Soltura Cuba Travel - July 15, 2018

Fatty acids break down into glucose via gluconeogenesis. You seem to know what you are talking about, so one can only conclude that you are being intentionally misleading for personal gain.

Lowcarb - March 13, 2018

Aaron, Funny I am 61 have been doing Keto for 26 years. I had a Test check last year and it was 1097. High is 900. Lifetime Natural competitor tested over 30 times, NANBF Promoter. I find this article conflicting.

Go to Wikipedia and look up “Cholesterol”. It says it is the precursor to all Hormones Testosterone etc. Making up your calories of primarily plant food and lessor of Saturated Fat ( The type of fat is most important BTW) for a Natty would be less than optimal in my experience. The cookie cutter ratio here would put me at 45-80 fats. That is lowfat dieting of old and I was soft at contest and lost size and strength every time doing that. Once I went to more like 110-130 grams it was like doing gear in comparison. Using this I was Lean and hit PR’s the week of shows in the gym a sign of no loss of muscle and possible gains on a Prep.
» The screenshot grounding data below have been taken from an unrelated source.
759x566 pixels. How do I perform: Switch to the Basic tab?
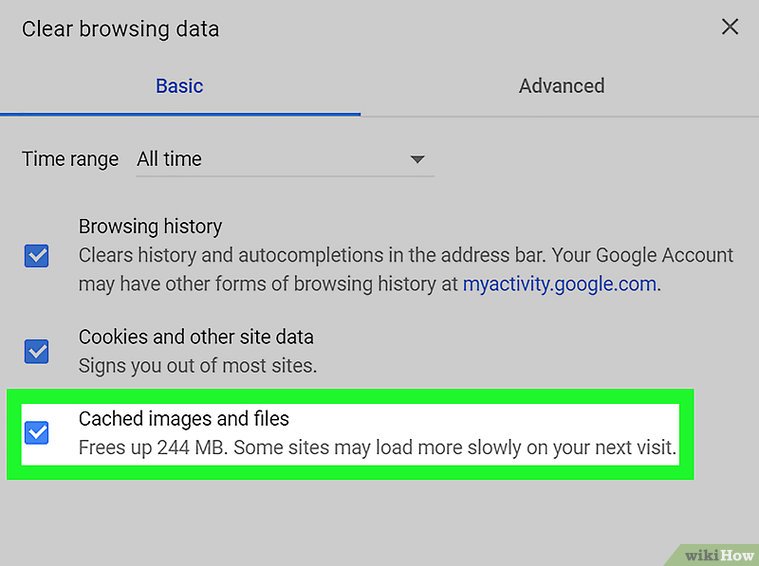180,86
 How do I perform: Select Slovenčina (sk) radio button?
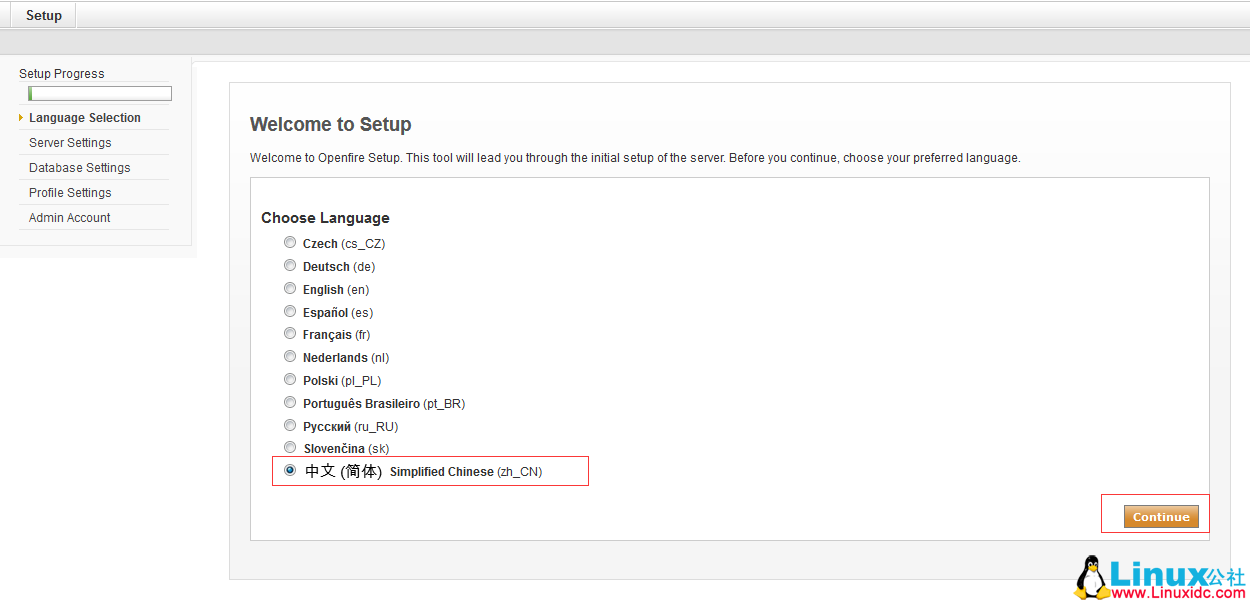point(290,447)
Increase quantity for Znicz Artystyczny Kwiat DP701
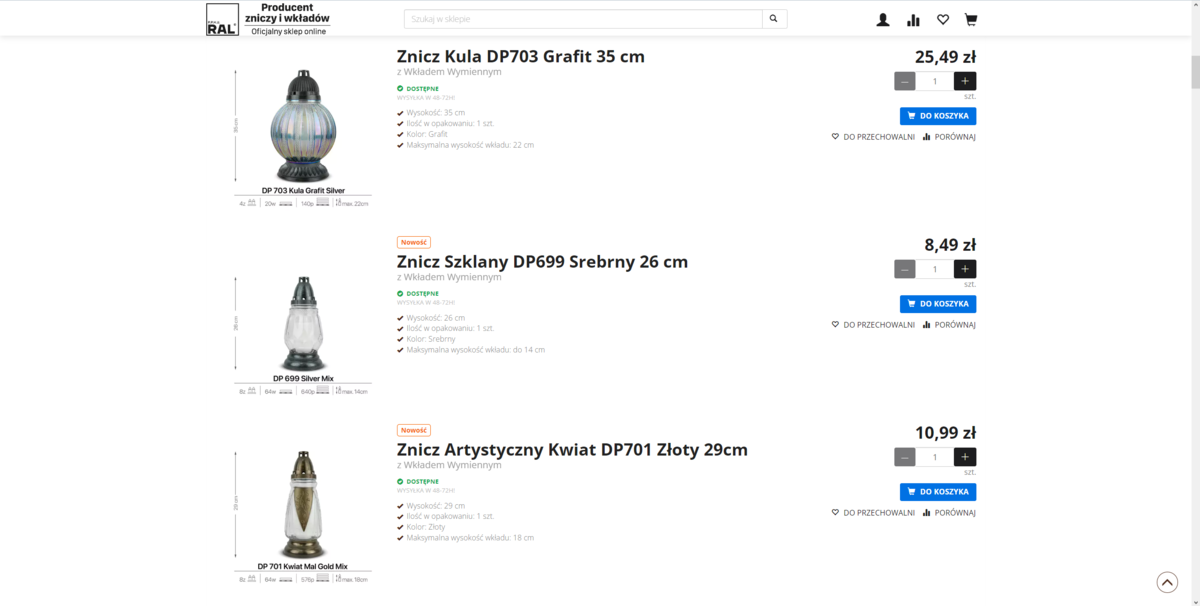Viewport: 1200px width, 606px height. coord(965,457)
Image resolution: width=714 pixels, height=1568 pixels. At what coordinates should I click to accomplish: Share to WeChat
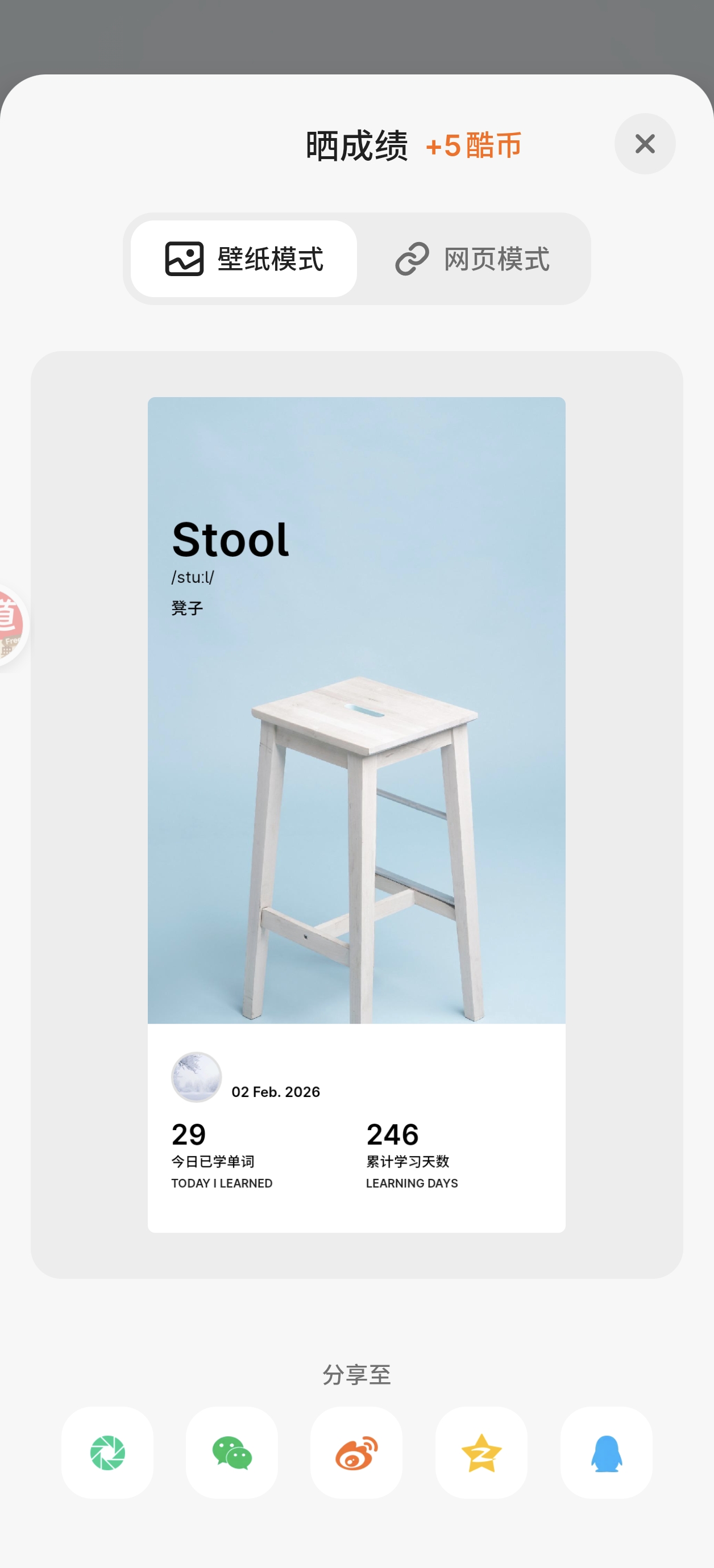(x=231, y=1452)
A lot of it is age related. A late teen to mid 20’s guy if they cut our junk food and beer just about any diet will appear to work. This is how much of this is skewed. What works for a guy that is 35 should shed light on what is really the best and optimal for Natty’s.

John Best - October 11, 2017

I tried the drop factor diet last spring and loved it.

Aaron Miller - October 4, 2017

Hey Marc, if Keto diet kills testosterone and people say that low fat diet kills testosterone as well. Why is that? Would not keto raise testosterone if low fat diet kills test?